* _Task instructions_
Below is a listing from which only part is wanted; return exactly the lines from the one with "Базовые модели дверей (157, 215)" up to and including the one with "Условия обработки (72, 2522)".

__________

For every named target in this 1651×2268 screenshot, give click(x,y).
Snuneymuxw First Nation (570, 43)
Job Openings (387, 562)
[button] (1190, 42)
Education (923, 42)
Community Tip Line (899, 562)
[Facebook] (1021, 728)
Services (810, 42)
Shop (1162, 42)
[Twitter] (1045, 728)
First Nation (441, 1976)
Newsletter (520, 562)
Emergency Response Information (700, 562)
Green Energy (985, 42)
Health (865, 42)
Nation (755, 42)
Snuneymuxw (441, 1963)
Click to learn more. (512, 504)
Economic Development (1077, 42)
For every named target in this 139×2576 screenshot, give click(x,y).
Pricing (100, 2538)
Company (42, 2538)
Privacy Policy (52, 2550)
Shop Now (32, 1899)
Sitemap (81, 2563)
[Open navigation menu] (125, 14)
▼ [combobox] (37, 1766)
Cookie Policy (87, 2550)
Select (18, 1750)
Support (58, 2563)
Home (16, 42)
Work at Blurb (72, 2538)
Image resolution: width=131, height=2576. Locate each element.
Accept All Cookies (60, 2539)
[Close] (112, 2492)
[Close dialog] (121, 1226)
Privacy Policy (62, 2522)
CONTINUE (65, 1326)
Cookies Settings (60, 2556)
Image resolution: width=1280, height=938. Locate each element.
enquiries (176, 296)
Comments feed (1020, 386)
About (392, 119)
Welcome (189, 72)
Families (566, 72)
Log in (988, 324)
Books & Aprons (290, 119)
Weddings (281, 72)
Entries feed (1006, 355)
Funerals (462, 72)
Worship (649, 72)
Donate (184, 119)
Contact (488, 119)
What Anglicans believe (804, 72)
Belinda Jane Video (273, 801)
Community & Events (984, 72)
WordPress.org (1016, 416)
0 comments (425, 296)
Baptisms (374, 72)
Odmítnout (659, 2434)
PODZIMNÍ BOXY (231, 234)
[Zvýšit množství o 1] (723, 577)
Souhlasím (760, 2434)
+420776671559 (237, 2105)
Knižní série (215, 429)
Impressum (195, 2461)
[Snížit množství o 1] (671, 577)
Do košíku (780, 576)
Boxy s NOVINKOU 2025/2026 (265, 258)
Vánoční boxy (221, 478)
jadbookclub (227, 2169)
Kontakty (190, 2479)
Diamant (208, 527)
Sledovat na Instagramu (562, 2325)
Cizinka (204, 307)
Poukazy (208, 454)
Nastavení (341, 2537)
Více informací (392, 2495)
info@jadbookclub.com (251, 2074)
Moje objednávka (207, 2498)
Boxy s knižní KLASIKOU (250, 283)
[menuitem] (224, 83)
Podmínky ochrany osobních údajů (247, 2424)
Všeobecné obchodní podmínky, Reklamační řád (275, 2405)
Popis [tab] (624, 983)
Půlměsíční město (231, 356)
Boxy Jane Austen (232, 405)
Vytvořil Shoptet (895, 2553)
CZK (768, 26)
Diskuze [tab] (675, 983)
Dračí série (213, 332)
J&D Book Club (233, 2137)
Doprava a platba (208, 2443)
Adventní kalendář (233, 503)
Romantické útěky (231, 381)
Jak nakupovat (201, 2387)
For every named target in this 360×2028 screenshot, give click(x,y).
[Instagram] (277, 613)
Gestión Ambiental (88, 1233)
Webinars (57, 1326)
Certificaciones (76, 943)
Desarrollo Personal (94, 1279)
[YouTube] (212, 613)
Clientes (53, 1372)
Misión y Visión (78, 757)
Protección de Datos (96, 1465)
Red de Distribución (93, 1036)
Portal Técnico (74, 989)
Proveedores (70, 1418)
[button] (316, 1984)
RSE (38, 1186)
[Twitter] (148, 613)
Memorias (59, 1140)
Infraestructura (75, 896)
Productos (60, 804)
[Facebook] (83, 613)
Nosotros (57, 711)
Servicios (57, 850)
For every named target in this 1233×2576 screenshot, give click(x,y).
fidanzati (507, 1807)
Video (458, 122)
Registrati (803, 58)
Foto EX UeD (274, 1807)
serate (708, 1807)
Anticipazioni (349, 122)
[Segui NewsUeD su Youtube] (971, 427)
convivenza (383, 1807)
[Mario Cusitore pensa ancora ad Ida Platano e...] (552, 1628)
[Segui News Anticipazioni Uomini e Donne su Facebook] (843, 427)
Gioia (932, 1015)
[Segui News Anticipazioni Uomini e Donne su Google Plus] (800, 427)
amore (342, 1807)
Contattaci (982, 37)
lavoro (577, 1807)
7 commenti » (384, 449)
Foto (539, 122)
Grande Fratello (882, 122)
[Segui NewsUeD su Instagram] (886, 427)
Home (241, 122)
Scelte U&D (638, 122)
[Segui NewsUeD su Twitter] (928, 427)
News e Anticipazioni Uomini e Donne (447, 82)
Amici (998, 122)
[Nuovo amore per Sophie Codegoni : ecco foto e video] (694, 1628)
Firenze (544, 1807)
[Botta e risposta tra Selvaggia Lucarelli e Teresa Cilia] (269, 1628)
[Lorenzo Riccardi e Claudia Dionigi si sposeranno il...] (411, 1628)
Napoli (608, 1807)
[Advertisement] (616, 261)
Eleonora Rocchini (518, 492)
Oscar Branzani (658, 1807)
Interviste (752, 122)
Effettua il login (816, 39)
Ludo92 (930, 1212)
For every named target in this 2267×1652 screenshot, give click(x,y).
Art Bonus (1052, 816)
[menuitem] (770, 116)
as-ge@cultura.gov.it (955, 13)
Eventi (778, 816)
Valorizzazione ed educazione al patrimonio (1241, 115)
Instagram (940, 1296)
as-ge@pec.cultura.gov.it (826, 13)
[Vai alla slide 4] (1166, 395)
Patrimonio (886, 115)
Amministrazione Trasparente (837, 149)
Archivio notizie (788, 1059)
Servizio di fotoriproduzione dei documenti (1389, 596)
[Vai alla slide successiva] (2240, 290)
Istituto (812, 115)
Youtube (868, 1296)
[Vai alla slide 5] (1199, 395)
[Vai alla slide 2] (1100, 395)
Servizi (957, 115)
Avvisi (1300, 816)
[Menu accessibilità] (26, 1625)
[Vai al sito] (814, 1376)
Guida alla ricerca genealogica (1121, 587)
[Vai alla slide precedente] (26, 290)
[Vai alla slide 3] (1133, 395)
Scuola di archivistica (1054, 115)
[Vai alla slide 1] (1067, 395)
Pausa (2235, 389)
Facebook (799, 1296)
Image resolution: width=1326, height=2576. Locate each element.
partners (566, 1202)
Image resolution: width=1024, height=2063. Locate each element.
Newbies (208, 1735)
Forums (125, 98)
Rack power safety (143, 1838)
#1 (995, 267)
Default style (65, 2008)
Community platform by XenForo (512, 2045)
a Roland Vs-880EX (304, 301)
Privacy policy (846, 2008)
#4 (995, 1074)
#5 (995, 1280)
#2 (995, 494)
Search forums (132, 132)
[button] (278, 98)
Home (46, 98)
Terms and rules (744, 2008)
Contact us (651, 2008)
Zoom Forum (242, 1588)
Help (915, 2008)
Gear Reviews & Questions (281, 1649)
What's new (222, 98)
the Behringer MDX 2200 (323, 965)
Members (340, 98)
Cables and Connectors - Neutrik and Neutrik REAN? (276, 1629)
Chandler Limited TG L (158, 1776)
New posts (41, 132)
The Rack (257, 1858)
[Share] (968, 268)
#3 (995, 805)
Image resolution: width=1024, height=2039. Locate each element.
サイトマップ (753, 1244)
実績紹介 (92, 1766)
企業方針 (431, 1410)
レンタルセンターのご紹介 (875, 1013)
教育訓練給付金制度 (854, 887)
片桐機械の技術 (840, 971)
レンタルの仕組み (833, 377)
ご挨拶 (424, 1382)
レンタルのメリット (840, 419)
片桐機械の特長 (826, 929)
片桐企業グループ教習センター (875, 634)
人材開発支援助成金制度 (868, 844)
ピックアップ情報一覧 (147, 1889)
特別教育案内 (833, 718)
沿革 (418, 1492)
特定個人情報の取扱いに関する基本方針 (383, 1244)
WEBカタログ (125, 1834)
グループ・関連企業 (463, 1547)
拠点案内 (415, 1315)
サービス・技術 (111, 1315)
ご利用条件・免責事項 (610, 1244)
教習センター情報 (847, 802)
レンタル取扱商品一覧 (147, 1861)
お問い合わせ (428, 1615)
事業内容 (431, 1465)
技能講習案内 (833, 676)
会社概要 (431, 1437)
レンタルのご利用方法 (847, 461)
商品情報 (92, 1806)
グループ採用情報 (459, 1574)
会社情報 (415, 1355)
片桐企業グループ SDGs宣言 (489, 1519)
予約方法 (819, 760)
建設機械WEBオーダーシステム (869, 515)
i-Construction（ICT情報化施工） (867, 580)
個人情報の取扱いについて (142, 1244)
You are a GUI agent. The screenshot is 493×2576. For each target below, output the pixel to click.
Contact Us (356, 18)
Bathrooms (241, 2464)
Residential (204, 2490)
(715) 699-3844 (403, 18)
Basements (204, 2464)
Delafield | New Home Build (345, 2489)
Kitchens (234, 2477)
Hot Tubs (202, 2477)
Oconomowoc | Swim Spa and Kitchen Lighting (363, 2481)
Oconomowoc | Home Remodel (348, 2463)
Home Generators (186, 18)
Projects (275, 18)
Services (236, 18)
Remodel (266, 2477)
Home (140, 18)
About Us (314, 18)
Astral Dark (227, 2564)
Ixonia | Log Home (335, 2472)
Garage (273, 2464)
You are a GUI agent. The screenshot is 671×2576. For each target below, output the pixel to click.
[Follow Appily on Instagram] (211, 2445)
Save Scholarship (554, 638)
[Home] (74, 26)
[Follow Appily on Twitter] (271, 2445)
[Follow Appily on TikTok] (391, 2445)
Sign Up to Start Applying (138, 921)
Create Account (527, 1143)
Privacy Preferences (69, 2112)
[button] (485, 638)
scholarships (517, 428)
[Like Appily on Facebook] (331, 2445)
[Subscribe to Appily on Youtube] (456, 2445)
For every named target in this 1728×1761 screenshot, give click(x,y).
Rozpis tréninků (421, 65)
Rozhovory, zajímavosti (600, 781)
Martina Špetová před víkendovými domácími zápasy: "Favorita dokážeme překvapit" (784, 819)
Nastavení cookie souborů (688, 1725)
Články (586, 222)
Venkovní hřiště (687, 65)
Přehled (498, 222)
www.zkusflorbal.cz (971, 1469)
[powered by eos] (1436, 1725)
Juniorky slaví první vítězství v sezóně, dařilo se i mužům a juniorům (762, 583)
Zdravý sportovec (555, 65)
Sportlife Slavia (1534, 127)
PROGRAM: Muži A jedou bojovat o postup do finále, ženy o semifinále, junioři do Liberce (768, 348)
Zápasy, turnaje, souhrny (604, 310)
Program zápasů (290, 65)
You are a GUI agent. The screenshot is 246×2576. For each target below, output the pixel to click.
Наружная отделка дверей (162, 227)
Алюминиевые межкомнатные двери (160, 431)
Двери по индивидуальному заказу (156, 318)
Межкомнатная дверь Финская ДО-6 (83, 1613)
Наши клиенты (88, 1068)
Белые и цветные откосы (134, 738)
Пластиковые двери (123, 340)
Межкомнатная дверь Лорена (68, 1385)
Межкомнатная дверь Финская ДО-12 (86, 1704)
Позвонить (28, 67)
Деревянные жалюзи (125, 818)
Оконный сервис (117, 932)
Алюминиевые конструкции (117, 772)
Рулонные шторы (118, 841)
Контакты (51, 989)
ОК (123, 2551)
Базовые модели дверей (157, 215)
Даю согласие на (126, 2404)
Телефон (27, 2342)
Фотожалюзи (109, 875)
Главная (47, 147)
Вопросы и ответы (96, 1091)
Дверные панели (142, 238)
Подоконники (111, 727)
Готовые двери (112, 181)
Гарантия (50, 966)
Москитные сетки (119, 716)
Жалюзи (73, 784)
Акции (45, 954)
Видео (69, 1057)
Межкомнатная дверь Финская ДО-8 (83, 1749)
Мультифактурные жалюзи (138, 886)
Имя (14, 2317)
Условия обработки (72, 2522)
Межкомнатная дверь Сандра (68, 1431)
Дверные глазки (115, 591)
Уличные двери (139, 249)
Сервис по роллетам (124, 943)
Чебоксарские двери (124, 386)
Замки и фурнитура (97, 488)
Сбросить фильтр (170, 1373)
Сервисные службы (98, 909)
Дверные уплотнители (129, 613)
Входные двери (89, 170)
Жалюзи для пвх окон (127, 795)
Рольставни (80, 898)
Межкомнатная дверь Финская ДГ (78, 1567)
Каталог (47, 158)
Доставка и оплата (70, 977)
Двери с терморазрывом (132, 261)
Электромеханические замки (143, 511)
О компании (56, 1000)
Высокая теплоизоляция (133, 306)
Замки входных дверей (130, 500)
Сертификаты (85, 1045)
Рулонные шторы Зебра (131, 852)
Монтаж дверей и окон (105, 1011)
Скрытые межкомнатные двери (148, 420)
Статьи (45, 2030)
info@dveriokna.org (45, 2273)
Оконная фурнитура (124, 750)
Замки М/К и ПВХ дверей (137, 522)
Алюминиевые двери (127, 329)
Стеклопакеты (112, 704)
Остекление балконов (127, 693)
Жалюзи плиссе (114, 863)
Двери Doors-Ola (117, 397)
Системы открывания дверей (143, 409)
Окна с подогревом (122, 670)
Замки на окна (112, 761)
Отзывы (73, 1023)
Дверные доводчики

__________

* _Result of the exercise_
Базовые модели дверей (157, 215)
Даю согласие на (126, 2404)
Телефон (27, 2342)
Фотожалюзи (109, 875)
Главная (47, 147)
Вопросы и ответы (96, 1091)
Дверные панели (142, 238)
Подоконники (111, 727)
Готовые двери (112, 181)
Гарантия (50, 966)
Москитные сетки (119, 716)
Жалюзи (73, 784)
Акции (45, 954)
Видео (69, 1057)
Межкомнатная дверь Финская ДО-8 (83, 1749)
Мультифактурные жалюзи (138, 886)
Имя (14, 2317)
Условия обработки (72, 2522)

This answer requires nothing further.